二つめは、「仲間と共に学び、課題を解決する力」です。
私たちの大学の建学の精神は「輝ける者を育む」です。ここで言う「輝ける者」とは、自立した力を持ち、他者とかかわりながら未経験の問題に応える人のことです。
大学での学びは一人では完結しません。そこで、私たちの大学ではグループでの学びを重視しています。仲間と議論し、教え合いながら課題を解決します。実は、人に教えることこそが、自分にとって最も深い学びになります。フランスのジョセフ・ジュベールが「教えることは二度学ぶことである」という名言を残しています。
三つめは、「誰かに頼る力」です。
先ほど「やり抜く力」が大事だと言いましたが、実は提唱者のダックワース博士は、最近、あるポッドキャスト番組の中でこう語っています。「やり抜く力だけでは十分ではなかった」と。
彼女自身が研究と育児の重圧で潰れそうになった時、救ってくれたのがサポートしてくれる仲間でした。壁にぶつかった時、一人で抱え込まず「助けて」と言えること、これも立派な「力」です。

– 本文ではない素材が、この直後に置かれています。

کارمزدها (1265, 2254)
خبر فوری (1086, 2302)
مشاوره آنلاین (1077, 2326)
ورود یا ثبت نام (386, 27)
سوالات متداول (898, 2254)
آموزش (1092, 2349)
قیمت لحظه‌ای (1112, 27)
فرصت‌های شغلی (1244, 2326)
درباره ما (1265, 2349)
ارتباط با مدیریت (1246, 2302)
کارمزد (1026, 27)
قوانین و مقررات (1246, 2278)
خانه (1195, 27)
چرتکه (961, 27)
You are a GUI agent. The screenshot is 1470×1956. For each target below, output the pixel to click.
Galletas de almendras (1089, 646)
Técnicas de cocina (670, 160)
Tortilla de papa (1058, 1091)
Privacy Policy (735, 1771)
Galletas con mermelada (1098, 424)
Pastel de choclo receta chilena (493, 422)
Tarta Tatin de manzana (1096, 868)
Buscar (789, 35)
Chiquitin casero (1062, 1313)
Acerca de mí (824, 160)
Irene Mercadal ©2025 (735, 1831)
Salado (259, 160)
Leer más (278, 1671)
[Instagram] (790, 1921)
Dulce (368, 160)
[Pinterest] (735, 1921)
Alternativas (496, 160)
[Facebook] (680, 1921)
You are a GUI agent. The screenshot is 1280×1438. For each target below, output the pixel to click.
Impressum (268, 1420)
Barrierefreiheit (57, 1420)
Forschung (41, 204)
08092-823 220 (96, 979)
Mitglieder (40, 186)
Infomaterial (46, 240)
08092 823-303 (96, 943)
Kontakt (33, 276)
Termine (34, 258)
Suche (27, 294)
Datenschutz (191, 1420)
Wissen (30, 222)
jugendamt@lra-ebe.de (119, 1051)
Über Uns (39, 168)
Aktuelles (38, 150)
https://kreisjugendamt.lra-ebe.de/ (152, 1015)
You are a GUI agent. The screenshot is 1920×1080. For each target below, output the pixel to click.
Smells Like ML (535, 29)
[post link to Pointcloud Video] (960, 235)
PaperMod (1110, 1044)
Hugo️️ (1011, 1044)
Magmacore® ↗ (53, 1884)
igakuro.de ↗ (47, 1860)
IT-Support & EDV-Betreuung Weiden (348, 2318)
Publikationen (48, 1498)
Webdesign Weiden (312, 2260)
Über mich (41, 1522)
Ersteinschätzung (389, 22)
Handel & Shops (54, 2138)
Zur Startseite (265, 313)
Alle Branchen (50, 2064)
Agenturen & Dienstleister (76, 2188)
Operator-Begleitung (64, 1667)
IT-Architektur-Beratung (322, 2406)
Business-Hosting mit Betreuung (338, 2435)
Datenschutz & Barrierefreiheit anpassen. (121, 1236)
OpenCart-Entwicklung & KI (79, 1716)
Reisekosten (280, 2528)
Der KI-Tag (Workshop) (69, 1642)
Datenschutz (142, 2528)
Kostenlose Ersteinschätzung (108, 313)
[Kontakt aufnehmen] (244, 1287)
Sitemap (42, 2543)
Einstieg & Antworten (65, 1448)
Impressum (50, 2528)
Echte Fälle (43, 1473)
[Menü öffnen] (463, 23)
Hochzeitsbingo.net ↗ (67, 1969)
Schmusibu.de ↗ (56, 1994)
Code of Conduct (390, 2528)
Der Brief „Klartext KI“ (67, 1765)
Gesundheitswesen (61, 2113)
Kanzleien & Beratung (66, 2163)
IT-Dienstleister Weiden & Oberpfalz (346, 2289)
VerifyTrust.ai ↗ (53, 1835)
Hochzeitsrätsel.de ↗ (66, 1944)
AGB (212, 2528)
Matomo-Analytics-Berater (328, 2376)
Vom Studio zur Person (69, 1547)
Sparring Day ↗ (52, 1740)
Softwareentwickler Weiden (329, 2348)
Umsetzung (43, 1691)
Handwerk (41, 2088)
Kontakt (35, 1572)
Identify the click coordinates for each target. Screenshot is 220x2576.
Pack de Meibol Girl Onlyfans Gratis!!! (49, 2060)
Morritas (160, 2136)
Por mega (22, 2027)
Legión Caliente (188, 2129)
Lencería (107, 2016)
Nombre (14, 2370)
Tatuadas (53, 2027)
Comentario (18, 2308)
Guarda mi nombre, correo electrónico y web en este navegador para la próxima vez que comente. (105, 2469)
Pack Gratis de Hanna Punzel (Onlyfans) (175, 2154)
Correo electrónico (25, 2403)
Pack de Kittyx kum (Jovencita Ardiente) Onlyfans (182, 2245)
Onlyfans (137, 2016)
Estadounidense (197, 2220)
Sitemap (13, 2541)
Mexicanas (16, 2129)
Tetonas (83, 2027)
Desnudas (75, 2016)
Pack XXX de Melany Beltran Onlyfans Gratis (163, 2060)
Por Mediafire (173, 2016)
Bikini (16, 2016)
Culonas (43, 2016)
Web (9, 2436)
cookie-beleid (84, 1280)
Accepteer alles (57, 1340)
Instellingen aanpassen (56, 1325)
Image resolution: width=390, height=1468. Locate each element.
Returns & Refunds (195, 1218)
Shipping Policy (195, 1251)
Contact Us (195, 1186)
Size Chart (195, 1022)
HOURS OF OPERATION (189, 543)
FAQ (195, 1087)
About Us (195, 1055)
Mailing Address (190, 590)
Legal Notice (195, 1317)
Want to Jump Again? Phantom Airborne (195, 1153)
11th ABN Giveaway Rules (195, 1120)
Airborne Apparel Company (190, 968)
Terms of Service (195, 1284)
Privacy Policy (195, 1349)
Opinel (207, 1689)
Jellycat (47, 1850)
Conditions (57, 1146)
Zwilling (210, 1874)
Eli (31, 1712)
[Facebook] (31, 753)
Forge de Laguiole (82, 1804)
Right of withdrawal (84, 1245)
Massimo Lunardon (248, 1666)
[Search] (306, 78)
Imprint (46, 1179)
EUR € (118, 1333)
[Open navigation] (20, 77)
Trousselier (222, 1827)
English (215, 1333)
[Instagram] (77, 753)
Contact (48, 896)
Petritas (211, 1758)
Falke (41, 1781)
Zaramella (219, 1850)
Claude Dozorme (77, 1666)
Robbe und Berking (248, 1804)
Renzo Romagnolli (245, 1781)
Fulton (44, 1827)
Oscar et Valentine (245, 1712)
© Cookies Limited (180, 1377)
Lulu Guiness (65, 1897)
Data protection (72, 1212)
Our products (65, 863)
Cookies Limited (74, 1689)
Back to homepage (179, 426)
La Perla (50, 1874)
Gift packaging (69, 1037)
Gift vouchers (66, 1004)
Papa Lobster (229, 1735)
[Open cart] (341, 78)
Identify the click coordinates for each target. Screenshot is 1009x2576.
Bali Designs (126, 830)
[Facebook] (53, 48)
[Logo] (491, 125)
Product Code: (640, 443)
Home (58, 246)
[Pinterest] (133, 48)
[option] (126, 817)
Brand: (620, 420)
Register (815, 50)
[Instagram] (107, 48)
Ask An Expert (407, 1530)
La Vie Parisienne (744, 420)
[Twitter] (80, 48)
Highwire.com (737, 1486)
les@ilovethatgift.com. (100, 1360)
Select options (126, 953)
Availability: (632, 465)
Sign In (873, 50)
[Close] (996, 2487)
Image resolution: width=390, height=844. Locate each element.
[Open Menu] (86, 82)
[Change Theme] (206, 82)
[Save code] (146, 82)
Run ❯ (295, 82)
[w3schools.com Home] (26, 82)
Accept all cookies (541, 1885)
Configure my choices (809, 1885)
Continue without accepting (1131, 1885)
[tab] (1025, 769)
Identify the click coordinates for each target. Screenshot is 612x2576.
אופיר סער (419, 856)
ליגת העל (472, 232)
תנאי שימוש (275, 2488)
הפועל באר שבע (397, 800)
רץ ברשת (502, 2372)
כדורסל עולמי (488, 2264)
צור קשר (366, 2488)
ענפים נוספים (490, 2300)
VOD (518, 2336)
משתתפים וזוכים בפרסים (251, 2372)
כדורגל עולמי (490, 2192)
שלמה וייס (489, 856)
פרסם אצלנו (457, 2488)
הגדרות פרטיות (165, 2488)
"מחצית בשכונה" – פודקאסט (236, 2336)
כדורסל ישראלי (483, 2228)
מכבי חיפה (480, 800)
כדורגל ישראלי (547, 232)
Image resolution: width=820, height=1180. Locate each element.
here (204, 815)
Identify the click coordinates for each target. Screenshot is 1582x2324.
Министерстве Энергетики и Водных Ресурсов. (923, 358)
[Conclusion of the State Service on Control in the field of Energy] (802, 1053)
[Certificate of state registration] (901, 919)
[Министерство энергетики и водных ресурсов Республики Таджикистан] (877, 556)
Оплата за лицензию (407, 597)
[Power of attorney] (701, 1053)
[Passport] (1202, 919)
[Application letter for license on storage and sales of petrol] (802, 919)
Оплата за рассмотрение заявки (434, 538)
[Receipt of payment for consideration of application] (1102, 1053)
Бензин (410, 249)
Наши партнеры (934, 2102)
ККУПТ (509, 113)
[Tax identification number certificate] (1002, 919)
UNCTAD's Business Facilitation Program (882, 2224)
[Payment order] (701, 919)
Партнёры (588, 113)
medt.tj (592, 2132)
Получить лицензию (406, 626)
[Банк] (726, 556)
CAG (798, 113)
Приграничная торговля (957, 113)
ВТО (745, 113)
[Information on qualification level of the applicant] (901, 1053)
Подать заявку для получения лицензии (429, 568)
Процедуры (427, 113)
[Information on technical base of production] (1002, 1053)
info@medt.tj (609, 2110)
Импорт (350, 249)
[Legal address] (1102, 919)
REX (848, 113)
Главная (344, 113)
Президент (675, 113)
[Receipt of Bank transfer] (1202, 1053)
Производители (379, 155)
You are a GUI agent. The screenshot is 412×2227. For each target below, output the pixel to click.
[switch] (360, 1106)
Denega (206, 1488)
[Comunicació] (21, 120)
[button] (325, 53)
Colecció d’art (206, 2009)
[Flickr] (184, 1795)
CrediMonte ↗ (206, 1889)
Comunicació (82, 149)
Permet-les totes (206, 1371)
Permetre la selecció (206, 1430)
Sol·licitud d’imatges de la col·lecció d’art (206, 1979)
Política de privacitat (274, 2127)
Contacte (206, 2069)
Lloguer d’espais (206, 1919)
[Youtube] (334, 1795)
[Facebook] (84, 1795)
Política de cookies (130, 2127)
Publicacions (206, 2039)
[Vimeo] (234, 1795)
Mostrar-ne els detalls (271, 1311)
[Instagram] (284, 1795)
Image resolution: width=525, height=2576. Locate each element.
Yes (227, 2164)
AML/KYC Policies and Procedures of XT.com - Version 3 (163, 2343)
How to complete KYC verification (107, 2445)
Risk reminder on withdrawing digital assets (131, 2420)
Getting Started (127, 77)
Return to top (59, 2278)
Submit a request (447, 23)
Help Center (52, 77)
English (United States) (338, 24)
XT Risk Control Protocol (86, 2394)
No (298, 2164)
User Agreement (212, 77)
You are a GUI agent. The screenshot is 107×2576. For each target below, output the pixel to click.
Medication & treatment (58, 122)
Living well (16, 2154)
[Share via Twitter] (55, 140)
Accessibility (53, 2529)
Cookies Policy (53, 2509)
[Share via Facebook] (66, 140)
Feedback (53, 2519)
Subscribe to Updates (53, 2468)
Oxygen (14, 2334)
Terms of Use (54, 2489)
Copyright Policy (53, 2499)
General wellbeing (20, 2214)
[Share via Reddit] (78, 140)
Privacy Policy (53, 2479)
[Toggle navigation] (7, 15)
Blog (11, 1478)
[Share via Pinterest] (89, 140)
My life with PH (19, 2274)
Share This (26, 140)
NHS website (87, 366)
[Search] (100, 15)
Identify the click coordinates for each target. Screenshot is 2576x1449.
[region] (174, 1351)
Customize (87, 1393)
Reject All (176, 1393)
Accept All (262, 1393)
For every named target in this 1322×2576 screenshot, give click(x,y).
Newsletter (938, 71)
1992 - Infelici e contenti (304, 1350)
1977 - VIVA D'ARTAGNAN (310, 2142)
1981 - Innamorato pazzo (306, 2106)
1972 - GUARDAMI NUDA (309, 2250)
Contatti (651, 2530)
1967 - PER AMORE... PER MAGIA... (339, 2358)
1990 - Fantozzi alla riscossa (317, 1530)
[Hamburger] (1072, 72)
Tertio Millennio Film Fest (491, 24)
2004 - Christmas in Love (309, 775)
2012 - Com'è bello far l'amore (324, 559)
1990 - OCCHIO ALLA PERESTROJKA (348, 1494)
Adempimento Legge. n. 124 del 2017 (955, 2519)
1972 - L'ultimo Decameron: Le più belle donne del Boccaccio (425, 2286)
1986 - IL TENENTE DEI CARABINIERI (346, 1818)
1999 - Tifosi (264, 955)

ここで、毎年入学式で私が皆さんにお願いしていることをさせてください。
学部生なら4年後、大学院生なら2年後、あるいは3年後、つまり卒業したばかりの4月、皆さんはどんな「輝ける者」になっていたいでしょうか。
今から30秒間、目をつぶって、その時の理想の自分を想像してみてください。
はい、今から30秒間です。
はい、目を開けてください。
今、皆さんが心に描いたその理想に向かって歩むのを、私たち教職員は全力でサポートします。
「やり抜く力」を鍛え、「仲間と共に課題を解決しながら自身を高め合い」、そして、もし躓きそうになったら、いつでも私たち教職員を、家族を、友人を頼ってください。決して一人で悩む必要はありません。
結びに、私たち東北文化学園大学の教職員は、卒業の時、皆さん一人ひとりが、自分らしく輝いていることを心から願っていること、その実現のために私たちが常に皆さんのそばにいるのを忘れないで欲しいことをお伝えして、入学のお祝いの言葉とします。
本日は、誠におめでとうございます。